ICA Rule 35d-1 (the "Names Rule") prohibits registered investment companies from using a name that is likely to mislead investors. ICA Rule 35d-1 provides, in part, that when an investment company refers to a certain type of asset (e.g., equities) in its name, at least 80% of the investment company must be invested in that type of asset. The SEC stated that it is assessing the effectiveness of the rule in prohibiting the use of deceptive names of funds.
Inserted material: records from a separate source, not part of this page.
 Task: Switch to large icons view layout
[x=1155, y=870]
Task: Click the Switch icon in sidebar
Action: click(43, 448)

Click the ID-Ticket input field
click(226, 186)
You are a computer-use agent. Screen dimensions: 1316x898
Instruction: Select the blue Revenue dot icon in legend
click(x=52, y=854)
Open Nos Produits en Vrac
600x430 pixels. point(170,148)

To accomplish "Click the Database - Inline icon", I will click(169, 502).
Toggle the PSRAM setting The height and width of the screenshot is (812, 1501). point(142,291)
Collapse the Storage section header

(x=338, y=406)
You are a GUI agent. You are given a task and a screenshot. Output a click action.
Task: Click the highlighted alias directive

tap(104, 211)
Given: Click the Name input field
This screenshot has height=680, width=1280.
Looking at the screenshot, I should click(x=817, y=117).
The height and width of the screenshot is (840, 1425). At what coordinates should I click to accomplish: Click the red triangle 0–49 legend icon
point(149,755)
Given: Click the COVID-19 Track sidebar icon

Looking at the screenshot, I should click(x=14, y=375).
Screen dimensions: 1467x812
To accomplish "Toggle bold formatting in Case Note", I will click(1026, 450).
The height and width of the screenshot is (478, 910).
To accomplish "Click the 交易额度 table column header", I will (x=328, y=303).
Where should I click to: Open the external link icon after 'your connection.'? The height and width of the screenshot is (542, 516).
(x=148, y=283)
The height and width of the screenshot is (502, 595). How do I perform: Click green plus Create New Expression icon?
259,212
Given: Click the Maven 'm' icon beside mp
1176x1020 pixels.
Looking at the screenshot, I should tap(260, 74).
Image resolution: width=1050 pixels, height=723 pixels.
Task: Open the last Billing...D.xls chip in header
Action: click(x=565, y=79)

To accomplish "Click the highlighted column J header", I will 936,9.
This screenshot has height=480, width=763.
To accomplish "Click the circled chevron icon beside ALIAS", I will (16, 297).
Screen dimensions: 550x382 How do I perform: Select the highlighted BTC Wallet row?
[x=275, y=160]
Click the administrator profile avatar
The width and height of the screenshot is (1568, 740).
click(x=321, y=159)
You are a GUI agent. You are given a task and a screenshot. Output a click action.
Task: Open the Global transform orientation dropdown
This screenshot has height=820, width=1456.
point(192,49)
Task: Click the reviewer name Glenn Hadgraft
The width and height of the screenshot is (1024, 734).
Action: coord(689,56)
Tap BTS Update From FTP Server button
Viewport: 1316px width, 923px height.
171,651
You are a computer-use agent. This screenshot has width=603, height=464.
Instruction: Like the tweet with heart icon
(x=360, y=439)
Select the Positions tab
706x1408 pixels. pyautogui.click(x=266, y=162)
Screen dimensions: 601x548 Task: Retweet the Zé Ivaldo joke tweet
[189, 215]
The SEC identified several challenges to enforcing the Names Rule, including:
- not being well-suited to derivatives investments with a high level of exposure to a "type of investment" (as specified in the Names Rule) due to asset-based tests;
- funds using hybrid financial instruments that may not have all of the common asset type characteristics used in a fund's name;
- indices not being subject to the Names Rule, despite the growing number of index-based funds;
- the inconsistency of some funds not treating terms, such as environmental, social and governance factors ("ESG") as an investment strategy and, therefore, not being subject to the Names Rule, while other funds treat ESGs as an investment type and would be subject to the Names Rule; and
- asset managers using fund names to differentiate new funds (e.g.. emerging technologies).
Comments must be submitted within 60 days of publishing in the Federal Register.